* _Exercise_
Set the whole listing down again, word for word, with no pictures.

* _Input data_
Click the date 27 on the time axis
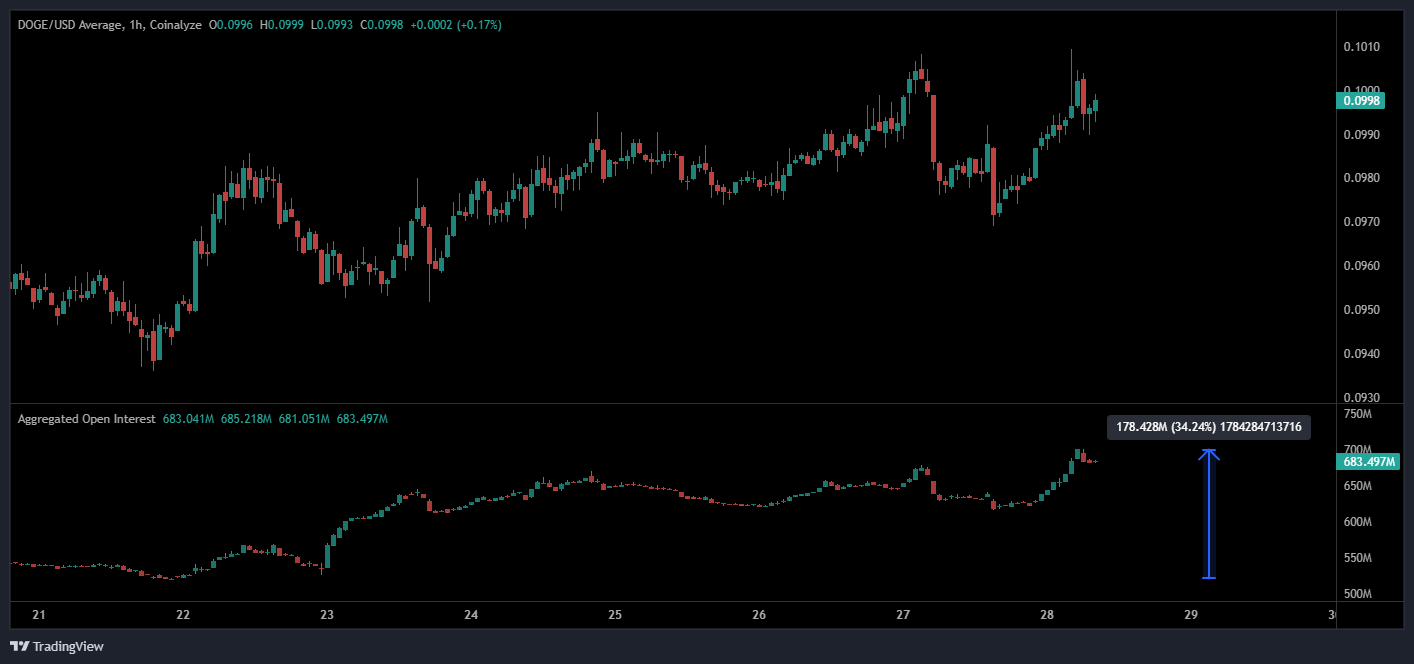The image size is (1414, 664). [904, 617]
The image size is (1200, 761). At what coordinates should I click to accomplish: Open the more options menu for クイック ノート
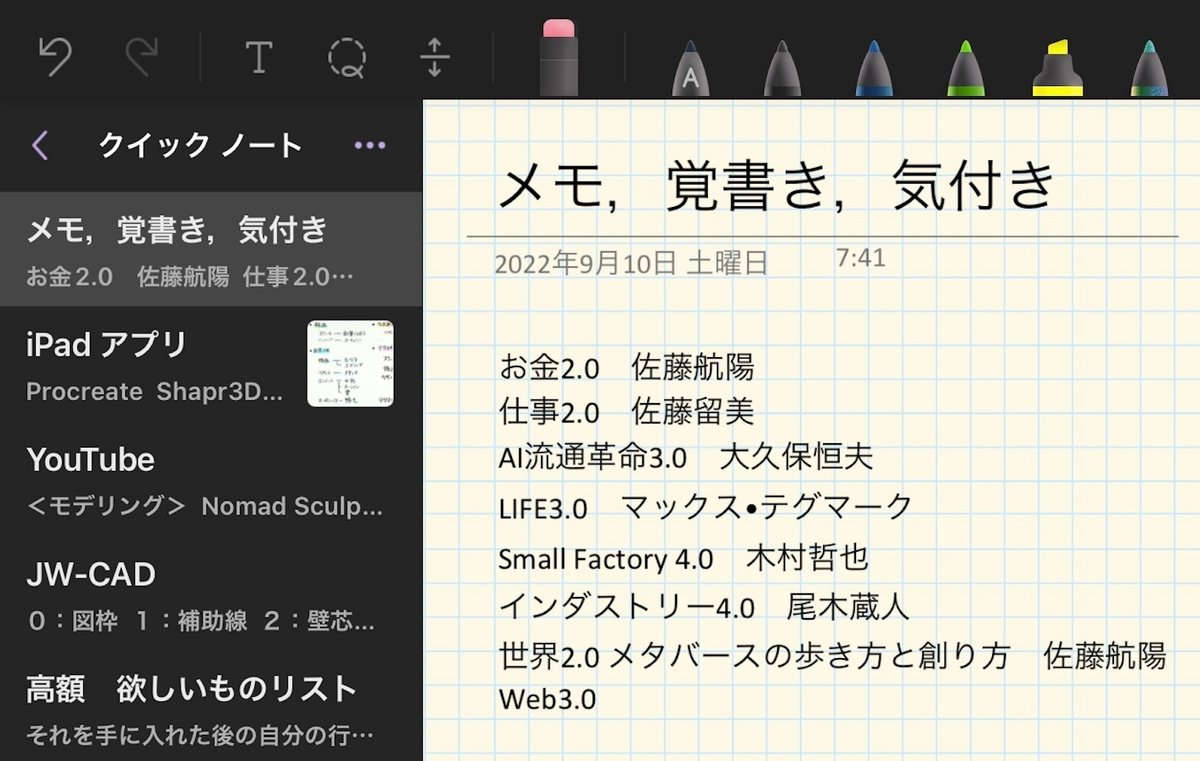point(368,144)
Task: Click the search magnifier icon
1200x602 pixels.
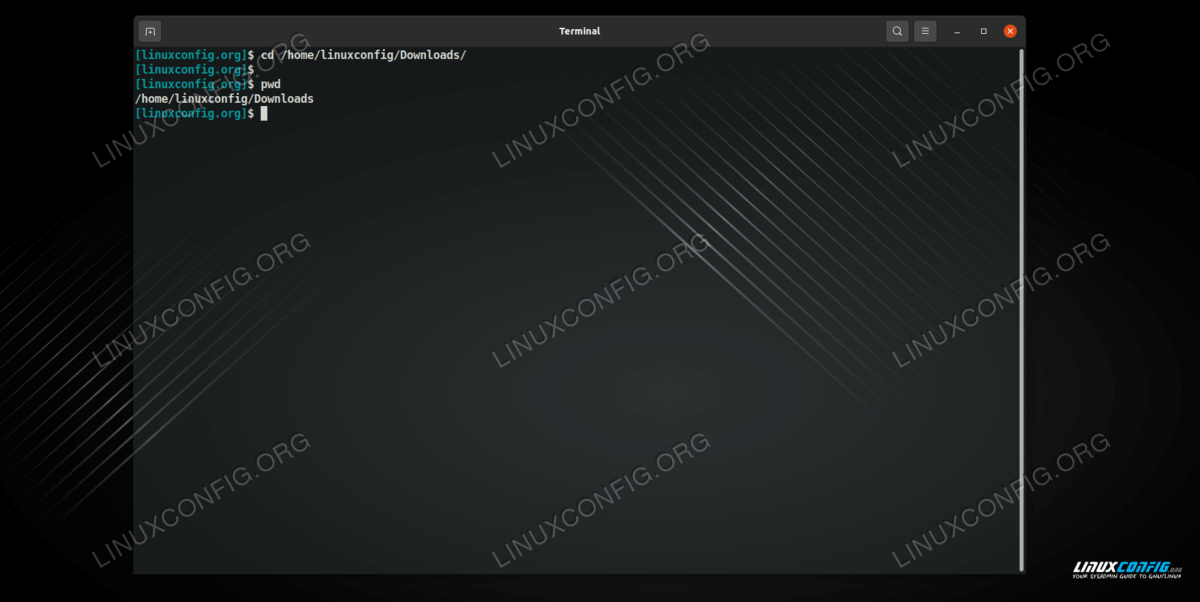Action: click(x=897, y=31)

* _Answer to the problem_
Click the date 27 on the time axis
The image size is (1414, 664). [904, 617]
The image size is (1200, 761). At what coordinates should I click to accomplish: Open the more options menu for クイック ノート
point(368,144)
Task: Click the search magnifier icon
1200x602 pixels.
Action: click(x=897, y=31)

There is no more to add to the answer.